Она прошептала, глядя в окно на снежную круговерть:
– Ну почему я должна сказать это сегодня? Почему – уже сегодня? Это так трудно… Слишком рано… А вдруг что-то случится…
– Продолжай. Не молчи, договаривай!
– Я хотела сказать тебе об этом в последний съемочный день, Питер. Когда ты закончишь работу. Когда фильму уже ничего не будет грозить.
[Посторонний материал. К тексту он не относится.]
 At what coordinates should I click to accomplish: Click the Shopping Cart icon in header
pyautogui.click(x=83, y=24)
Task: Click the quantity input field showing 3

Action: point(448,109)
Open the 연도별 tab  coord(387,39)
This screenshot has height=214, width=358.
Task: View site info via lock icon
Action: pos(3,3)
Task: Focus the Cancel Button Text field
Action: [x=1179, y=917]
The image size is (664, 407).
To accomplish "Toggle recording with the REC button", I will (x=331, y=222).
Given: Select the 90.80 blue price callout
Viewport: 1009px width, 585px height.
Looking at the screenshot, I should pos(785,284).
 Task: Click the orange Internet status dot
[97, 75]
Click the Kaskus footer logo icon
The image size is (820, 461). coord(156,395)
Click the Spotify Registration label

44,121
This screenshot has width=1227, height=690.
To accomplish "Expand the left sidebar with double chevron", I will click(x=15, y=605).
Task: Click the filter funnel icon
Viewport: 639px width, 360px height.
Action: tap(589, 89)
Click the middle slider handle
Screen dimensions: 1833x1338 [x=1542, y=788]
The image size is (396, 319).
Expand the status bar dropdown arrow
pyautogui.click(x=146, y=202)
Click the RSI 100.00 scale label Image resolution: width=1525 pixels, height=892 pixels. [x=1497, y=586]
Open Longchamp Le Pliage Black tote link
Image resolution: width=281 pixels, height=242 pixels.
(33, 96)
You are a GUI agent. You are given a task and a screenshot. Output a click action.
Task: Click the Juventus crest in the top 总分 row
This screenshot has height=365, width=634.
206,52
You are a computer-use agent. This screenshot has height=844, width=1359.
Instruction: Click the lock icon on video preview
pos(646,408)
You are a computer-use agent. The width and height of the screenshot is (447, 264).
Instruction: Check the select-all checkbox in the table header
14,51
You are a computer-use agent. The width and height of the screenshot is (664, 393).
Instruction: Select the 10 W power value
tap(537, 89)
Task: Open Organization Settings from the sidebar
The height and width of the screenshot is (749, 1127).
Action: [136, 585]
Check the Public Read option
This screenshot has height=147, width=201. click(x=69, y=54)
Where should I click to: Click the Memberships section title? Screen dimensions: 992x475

– И что же ты хотела мне в этот день сообщить?
– Что я от тебя ухожу.
– Ты… что?
– Я ухожу. Мы больше не увидимся.
Я опрокинул свой фужер. Шоколад с молоком растекся по столу, густой и клейкий.
– Шерли, ты с ума сошла!
– Нет, я в здравом уме.
– Ты же сказала, что любишь меня! Только меня!
– Только тебя. Тебя одного.
– Почему же тогда хочешь со мной расстаться?
Она что-то пробормотала.
– Не понял. Она зарделась.
– Не могу сказать это вслух.
– Скажи!
– Я обещала это Богу, – ответила она едва слышно.
– Ты обещала…
– Потому что ты очень болен, – сказала она.
– Я очень – что?
– Ты понял, о чем речь.
Оскорбленная официантка появилась с тряпкой в руке и, ворча что-то себе под нос, вытерла лужу на столе и на полу. Теперь она уже пылала справедливым гневом.